## TEXT SECTION
================================
Showing posts with label Jessica Batt. Show all posts
Showing posts with label Jessica Batt. Show all posts

Friday, March 13, 2015

DHECC - All quiet on the southern front?

Word is that Louis Freeh has brokered a peace treaty between BP and Pat Juneau/Judge Carl Barbier. Not sure what this means for the settlement as a whole, probably not a damn thing in respect to claims actually being paid instead of being logjammed by Freeh and the other court vendors.  495 is here to stay, so between that and Freeh don't expect to see much change in actual claims being paid.

What the peace treaty most likely means is that BP got exactly what they wanted and agreed to stop exposing all the self-dealing Juneau and the PSC have orchestrated....the question is what exactly did BP get.  

BP drops their attempt to remove Juneau, Jessica Batt and her husband (PricewaterhouseCoopers employee) conveniently land jobs in merry old England shipping out the main witness that could be deposed to find out what deal McNamee made with Juneau, the McGladrey whistleblower goes MIA (I hope the person is physically ok), Freeh continues to fucksnu as many claims as he can while billing millions a month along with the other court vendors.....everyone is in great shape except the people who were actually affected by the oil spill.

The burning question....did Barbier concede anything to BP in order to get them to play nice.  I'm sure we'll find out when he decides how much BP will pay in fines.  If he low balls it, you'll know why.

Meanwhile....In-Hale checks in with the latest casualty report:

Anonymous has left a new comment on your post "DHECC - One big happy family": 

Why isn’t BP bellyaching about Admin expense? 

Taken from the Discretionary Review Notice. Unlike the appeals these are not numbered page 2 of 17. 


Currently we have 27,340 offers made to the Coastal Property owners with 20,745 Unique Claimants required to sign a release.

Here’s the game once you sign the release you have 6 months to file all other claims. The delays and changing requirements for rental properties have ran out the clock for most of these claimants all by design. These claimants will never see a penny for the lost rental income caused by the spill.
================================
## DATA BLOCK
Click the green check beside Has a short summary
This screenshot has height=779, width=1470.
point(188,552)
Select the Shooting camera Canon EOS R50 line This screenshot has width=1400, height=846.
================================
## WRITTEN INSTRUCTION
List every person named with both a first and a last name in the blog post about the DHECC settlement, giving each name once.

## WRITTEN RESPONSE
Jessica Batt
Louis Freeh
Pat Juneau
Carl Barbier